Being an area of significant spending, it is often the case that GDPR-related IT projects may be particularly scrutinized by top management, prior to approval. This is not merely due to budgetary constraints, but due to the fact that spending on risk management projects, does not translate to an expected growth in revenue and shipping companies’ appetite on compliance risk varies significantly. Having said that, according to research by the Ponemon Institute, the global average cost of a data breach has risen to $3.92 million, up from $3.50 million in 2014.
Tackling the legal aspects of GDPR
GDPR is not a Legal project either. However, there are many legal aspects to consider. One area of particular interest is the legal justification of data processing (including health data processing) and transfers, particularly when shipping practices require such transfers be made to jurisdictions with weak privacy regimes, to port agents, for example.
Then, of course, it is the large number of data processors and joint controllers that are involved in day-to-day shipping, such as manning agents, travel agents and other third parties, or affiliated entities, where it is crucial to conduct a full review of the contracts in place to establish that relevant GDPR terms exist that map to the nature of the services that relate to personal data processing. This requires legal expertise as well as a deep understanding of shipping practices, beyond agreements.
Documenting compliance
One less obvious challenge in the shipping companies’ journey to GDPR compliance is documentation. Being in compliance with GDPR means also being able to prove it and this is a challenge by itself, especially for more traditional shipping companies that operate lean business models and have limited human resources. While such companies often present a profoundly robust internal controls’ environment, they would face a challenge proving this, merely due to the lack of documentation.

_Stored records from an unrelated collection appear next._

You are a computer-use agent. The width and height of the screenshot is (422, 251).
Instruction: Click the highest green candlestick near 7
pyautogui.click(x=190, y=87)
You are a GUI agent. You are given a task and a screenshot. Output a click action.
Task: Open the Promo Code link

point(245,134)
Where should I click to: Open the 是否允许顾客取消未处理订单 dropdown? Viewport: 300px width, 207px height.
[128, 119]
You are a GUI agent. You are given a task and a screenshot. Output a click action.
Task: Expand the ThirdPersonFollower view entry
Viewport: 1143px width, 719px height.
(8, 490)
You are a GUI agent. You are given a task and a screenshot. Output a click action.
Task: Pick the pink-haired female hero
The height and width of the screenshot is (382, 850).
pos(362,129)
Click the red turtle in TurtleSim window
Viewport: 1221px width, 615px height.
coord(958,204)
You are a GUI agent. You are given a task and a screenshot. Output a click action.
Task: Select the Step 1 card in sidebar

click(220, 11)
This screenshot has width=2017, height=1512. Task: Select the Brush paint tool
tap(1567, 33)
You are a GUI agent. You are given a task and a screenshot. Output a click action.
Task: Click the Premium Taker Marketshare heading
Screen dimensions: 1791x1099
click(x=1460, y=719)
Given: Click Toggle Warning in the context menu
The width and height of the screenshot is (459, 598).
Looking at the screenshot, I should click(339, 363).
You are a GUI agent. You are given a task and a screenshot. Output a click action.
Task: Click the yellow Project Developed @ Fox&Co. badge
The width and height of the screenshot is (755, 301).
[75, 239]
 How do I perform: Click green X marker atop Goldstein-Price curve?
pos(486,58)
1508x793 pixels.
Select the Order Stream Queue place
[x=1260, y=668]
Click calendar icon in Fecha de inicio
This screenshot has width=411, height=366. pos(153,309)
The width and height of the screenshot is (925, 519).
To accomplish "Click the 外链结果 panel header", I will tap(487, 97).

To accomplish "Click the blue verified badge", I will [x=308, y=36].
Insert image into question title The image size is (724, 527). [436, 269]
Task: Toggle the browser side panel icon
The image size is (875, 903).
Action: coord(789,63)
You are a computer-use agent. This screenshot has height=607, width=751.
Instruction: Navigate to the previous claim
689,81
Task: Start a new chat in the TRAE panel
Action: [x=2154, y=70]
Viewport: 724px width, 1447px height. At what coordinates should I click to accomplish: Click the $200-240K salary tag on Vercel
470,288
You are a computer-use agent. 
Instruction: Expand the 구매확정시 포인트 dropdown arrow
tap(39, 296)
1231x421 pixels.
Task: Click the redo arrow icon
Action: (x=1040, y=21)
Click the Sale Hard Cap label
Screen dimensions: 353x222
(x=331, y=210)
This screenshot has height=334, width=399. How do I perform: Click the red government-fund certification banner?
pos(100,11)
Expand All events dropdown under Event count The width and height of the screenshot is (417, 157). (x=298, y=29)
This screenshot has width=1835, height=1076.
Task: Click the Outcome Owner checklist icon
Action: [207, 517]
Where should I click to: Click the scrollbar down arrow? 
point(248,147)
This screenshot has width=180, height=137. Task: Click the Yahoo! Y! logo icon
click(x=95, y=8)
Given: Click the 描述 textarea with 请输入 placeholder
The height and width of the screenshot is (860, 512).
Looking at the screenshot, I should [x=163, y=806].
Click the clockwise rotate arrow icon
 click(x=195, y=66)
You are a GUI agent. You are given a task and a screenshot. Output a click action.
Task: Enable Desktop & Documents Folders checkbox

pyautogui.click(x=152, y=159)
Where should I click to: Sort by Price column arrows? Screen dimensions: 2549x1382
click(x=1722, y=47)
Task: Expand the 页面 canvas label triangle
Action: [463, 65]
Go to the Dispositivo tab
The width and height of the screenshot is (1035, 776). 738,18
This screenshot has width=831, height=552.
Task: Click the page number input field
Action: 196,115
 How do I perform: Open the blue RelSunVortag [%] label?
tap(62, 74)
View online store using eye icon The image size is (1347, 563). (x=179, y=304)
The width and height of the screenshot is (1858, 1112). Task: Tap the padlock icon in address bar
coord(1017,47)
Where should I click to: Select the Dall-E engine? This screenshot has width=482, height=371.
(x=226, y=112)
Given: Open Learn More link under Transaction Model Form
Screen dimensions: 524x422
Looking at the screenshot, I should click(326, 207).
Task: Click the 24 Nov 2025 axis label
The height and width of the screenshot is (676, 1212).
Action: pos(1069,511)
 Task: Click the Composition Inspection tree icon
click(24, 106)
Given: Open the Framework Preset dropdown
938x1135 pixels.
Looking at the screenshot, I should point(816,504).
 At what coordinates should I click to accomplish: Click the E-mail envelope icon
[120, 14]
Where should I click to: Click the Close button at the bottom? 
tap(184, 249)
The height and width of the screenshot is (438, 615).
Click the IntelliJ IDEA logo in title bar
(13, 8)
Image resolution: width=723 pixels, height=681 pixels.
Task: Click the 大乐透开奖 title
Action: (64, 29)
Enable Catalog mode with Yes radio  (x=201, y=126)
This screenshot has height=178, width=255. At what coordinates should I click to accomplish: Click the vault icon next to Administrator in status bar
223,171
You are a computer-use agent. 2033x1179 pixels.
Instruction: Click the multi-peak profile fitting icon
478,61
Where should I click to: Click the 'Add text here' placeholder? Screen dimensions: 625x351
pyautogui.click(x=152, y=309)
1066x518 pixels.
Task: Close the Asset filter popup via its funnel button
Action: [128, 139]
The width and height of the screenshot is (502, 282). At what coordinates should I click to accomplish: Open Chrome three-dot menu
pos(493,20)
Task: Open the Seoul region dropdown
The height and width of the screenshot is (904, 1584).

The two most important elements: Mindset and People
Tackling GDPR – an ever increasing regulation in general - requires a mindset of ownership when it comes to compliance and a necessity to see it proactively, not reactively, through the lenses of corporate governance and through maintaining an effective control environment that runs top-down, through the operations onshore all the way to the vessels.
Owner and top management commitment is therefore crucial in this case. Shipping companies that have implemented a top-down approach in GDPR, have engaged the right people from the outset of the project, have utilized current structures and controls more effectively and are in a better position to tackle the requirements of the regulation, with less disruption.
* Pinelopi is Governance Risk and Compliance Partner at Moore Greece. She has over 15 years of audit, consulting and regulatory advisory experience in Greece and in the UK. Having worked primarily with large corporations she has considerable experience in internal control design and operational effectiveness monitoring. She has since then also worked closely with smaller entities, helping introduce the main concepts of governance with the aim to enhance control over operations and achieve efficiencies. Pinelopi is a UK trained Chartered Accountant, Fellow of the Institute of Chartered Accountants in England and Wales (ICAEW).